• Task to carry out: As the output, give exactly the lines that run from the one with "This screenshot has height=257, width=462." through the end of the records below, and omit pictures.

Records from a data source

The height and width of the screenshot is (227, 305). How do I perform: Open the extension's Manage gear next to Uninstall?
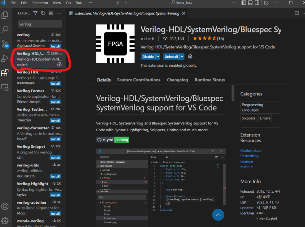coord(190,56)
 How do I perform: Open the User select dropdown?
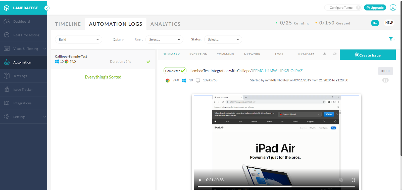[164, 39]
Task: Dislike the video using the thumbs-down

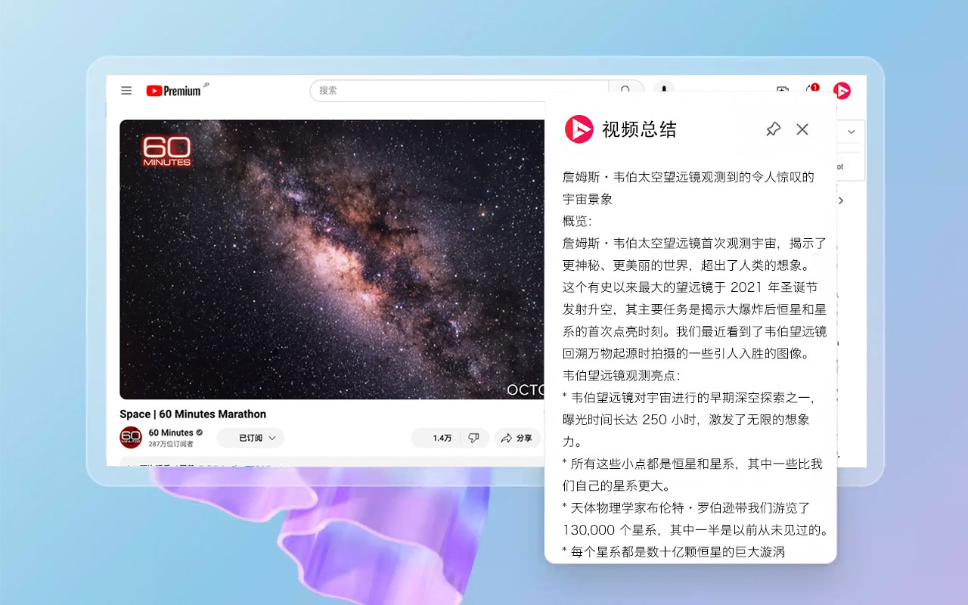Action: click(x=474, y=438)
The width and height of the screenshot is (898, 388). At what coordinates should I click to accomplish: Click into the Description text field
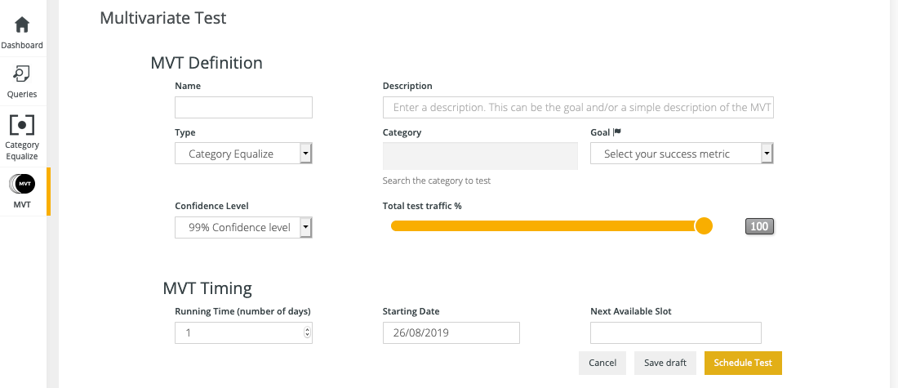pos(578,107)
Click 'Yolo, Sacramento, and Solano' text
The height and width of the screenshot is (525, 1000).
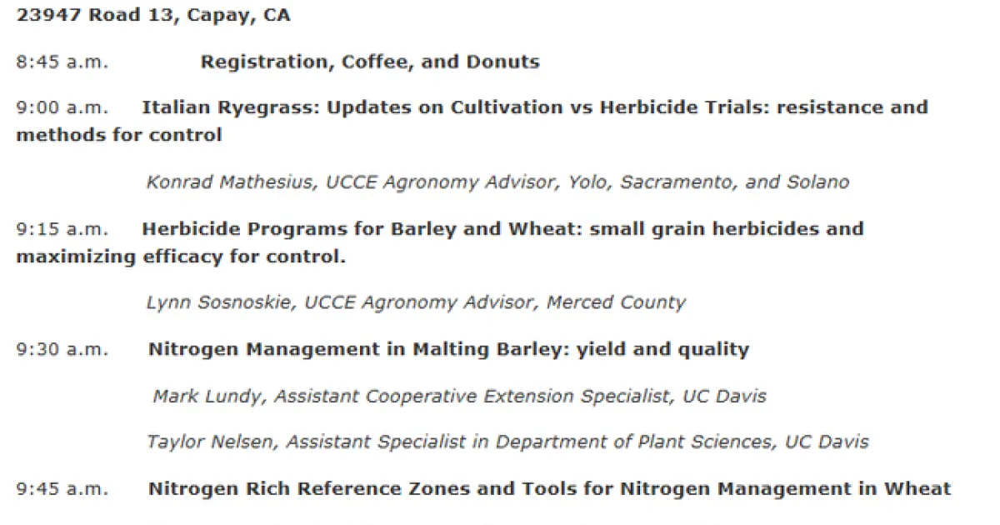(x=708, y=183)
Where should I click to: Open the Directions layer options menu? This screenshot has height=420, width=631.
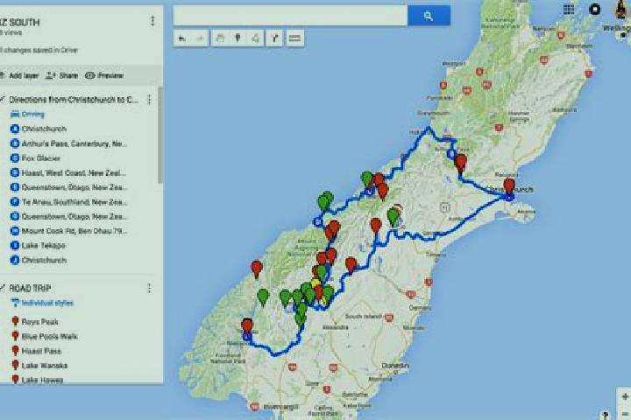click(149, 100)

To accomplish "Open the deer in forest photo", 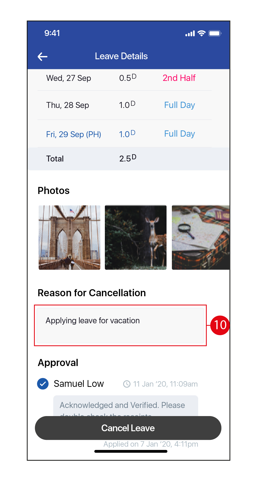I will 136,237.
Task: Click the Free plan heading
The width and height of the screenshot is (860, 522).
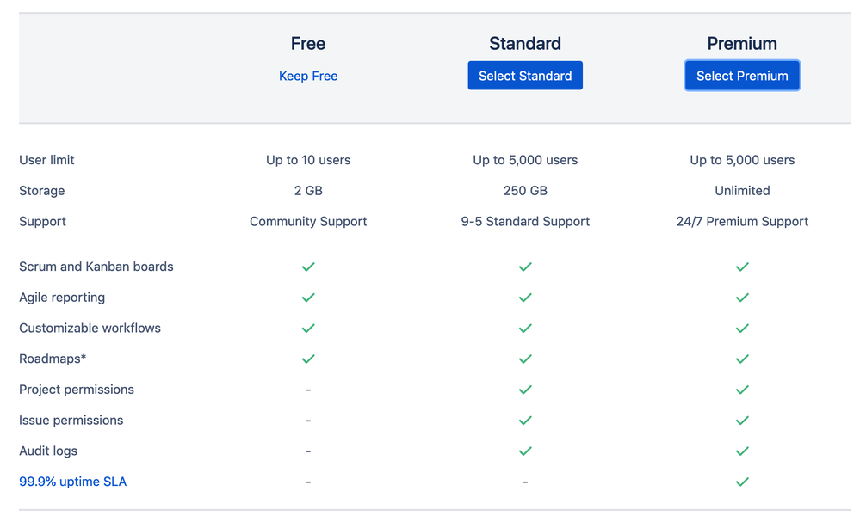Action: coord(308,44)
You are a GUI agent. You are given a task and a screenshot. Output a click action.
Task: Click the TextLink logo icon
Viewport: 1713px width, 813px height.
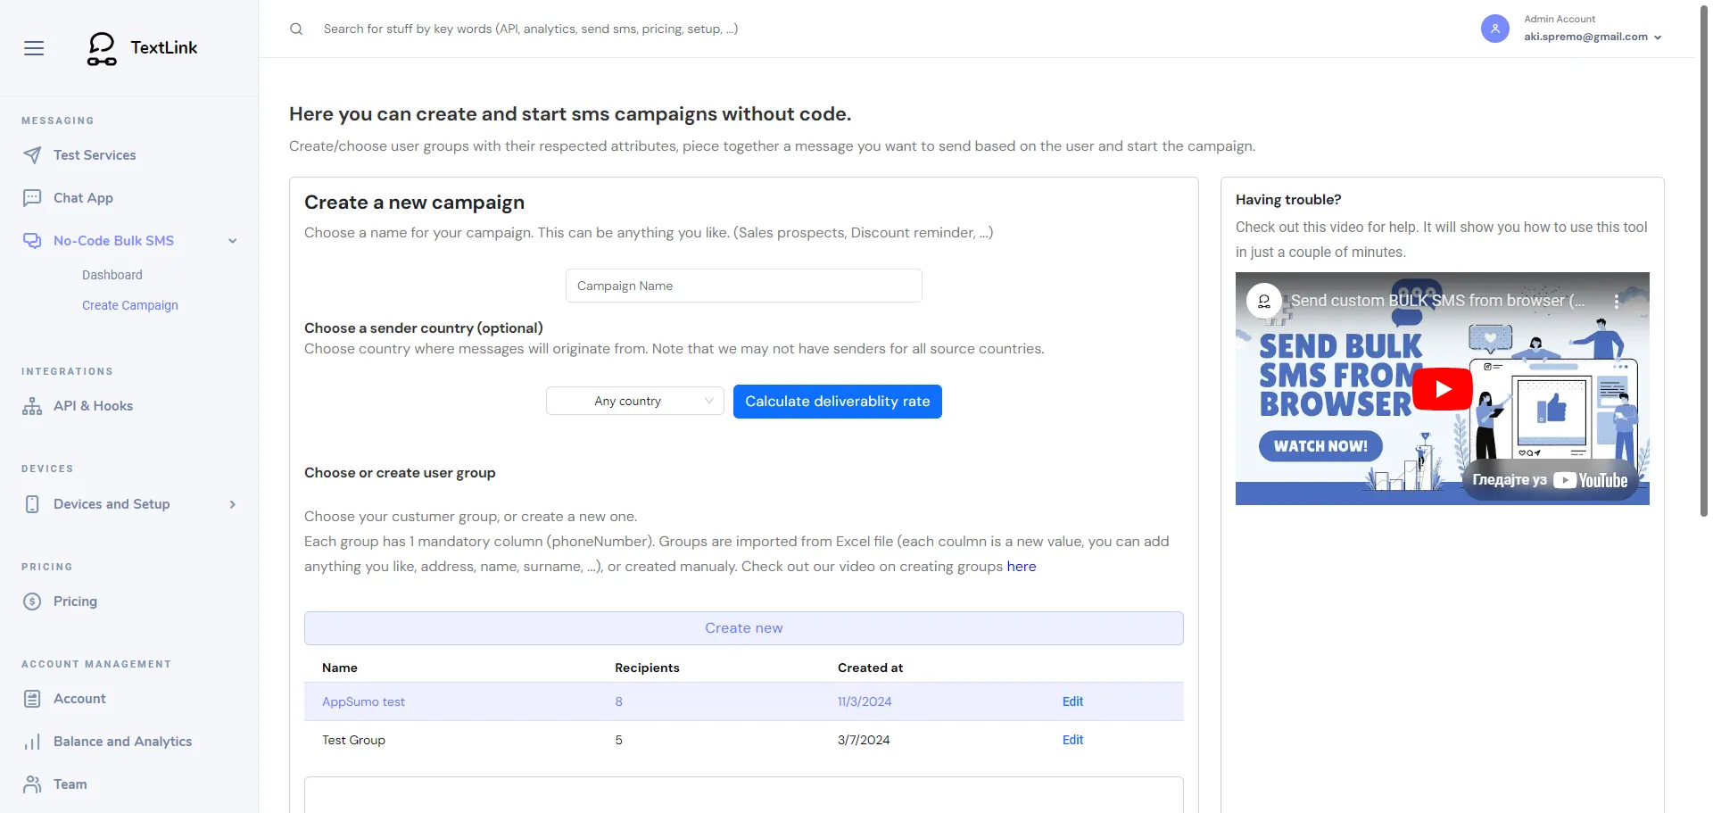pyautogui.click(x=102, y=49)
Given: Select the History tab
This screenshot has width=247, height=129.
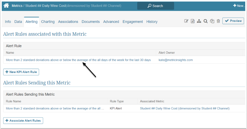Looking at the screenshot, I should click(x=152, y=22).
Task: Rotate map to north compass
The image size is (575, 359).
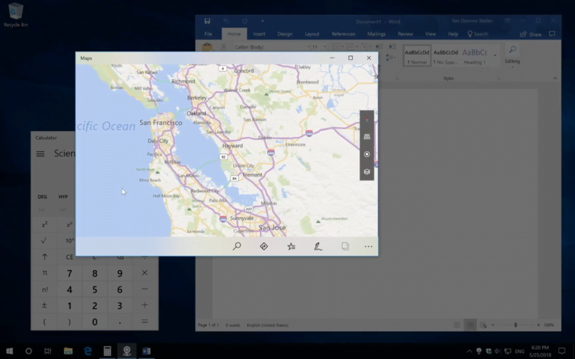Action: [x=367, y=120]
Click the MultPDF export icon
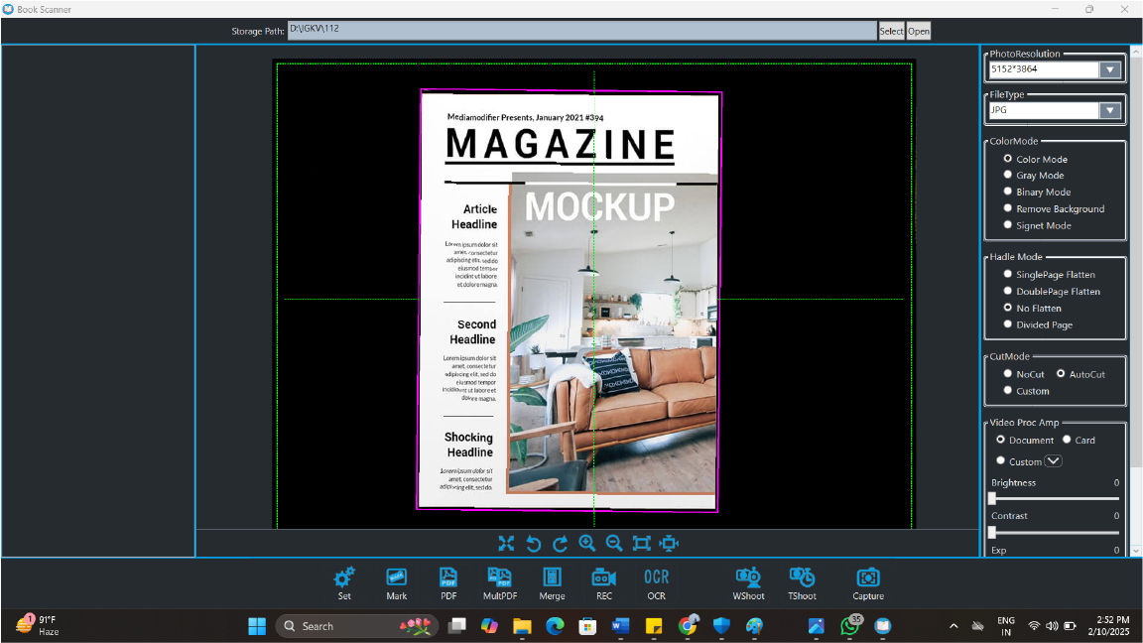This screenshot has width=1143, height=643. click(498, 578)
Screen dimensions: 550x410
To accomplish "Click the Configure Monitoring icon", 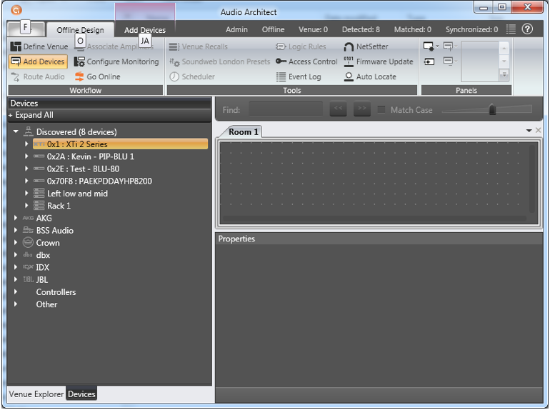I will click(79, 62).
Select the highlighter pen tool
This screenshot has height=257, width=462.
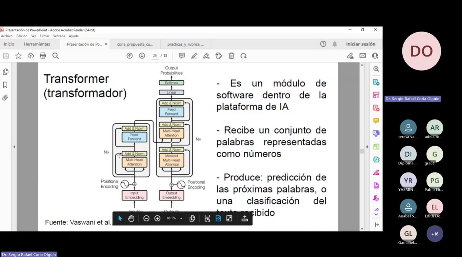pyautogui.click(x=194, y=56)
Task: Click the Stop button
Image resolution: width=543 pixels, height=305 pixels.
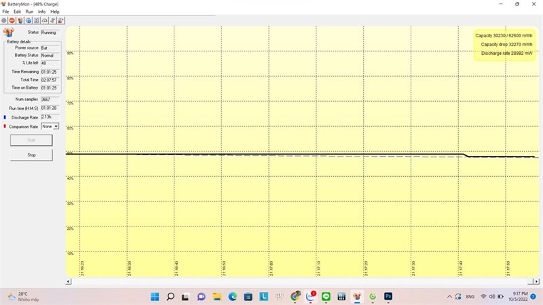Action: (x=31, y=155)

• Answer section:
This screenshot has height=257, width=462.
pyautogui.click(x=194, y=56)
Task: Click the Stop button
Image resolution: width=543 pixels, height=305 pixels.
Action: (x=31, y=155)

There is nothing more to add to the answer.